Puede haber colegas que piensen que éste es un hecho aislado del que no cabe sacar más consecuencias. No lo veo así. La primera voz que nos avisó de este camino sin retorno fue la Allan Bloom, quien, con su obra El cierre de la mente moderna (1987), abrió un debate no cerrado en la sociedad americana de finales del siglo XX.
En esta obra singular, el autor nos hace ver que la sociedad actual sufre de esa conciencia volátil, de ese errar incierto del hic et nunc, del ‘aquí y ahora’, que le lleva a “vivir contra la verdad”, como diría Julián Marías, y sin la verdad, no hay Universidad, ni Ciencia que explicar o investigar, lo que nos hace recordar el lema del gran rabino del siglo XVIII, Baal Shem Tov: “La verdad está siempre en el exilio”.

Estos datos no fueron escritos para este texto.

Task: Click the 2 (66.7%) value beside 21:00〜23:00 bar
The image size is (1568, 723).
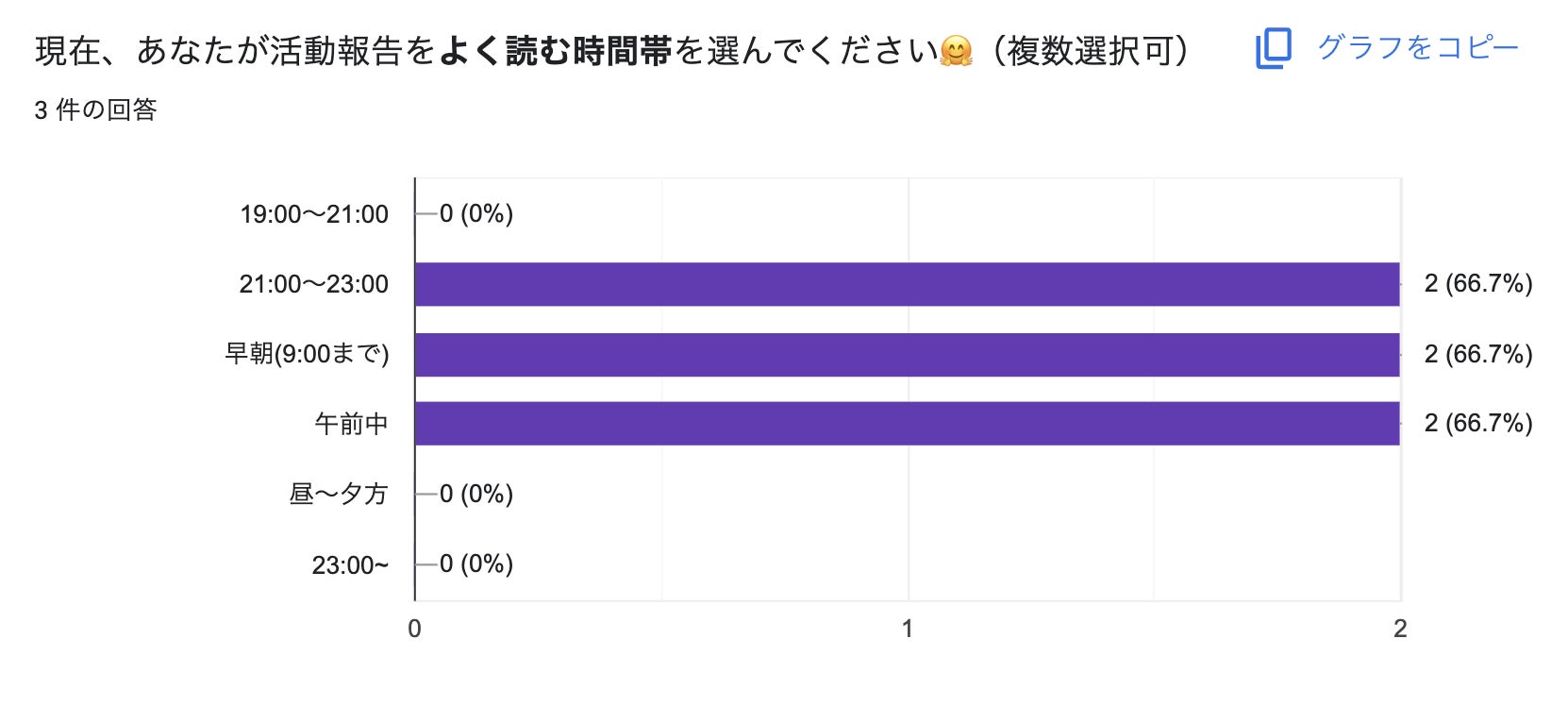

Por esta razón, cuando renunciamos a la Cultura de los grandes textos y de los grandes pensadores, sólo abrazamos –avergonzados– una pseudo-cultura que reniega de sus principales señas de identidad, y de una civilización, la greco-latina, que es, conjuntamente con el cristianismo, la base sobre la que se asientan los pilares de nuestra sociedad.
Una Cultura y una Filosofía que, como nos recuerda Hannah Arendt con su habitual lucidez, “no puede dejar de existir mientras haya hombres. La filosofía sostiene la pretensión de captar el sentido de la vida más allá de todos los fines del mundo”, de un mundo que nos enseña, con el peregrinar de Ulises, que en la continua reflexión sobre la vida y la Historia se va forjando su deseo de progreso, de Ciencia y de Saber, de un Saber que nos hace ver que seguimos siendo enanos a hombros de gigantes, de esos gigantes “blancos” llamados Platón, Aristóteles, san Agustín o Nietzsche. Gigantes que hoy pretenden ser desterrados de nuestras mentes y de nuestras vidas. Gran herejía el revelarlo. Mayor cobardía el no denunciarlo.
“La filosofía sostiene la pretensión de captar el sentido de la vida más allá de todos los fines del mundo”. Hannah Arendt.
Por desgracia, los tiempos que corren para nuestra Cultura y nuestra Universidad nos recuerdan, con Steiner, las palabras escritas por Charles Dickens al inicio de su novela Historia de dos ciudades: “Era el mejor de los tiempos, era el peor de los tiempos, la edad de la sabiduría, y también de la locura; la época de las creencias y de la incredulidad; la era de la luz y de las tinieblas; la primavera de la esperanza y el invierno de la desesperación. Todo lo poseíamos, pero no teníamos nada; caminábamos en derechura al cielo y nos extraviábamos por el camino opuesto”.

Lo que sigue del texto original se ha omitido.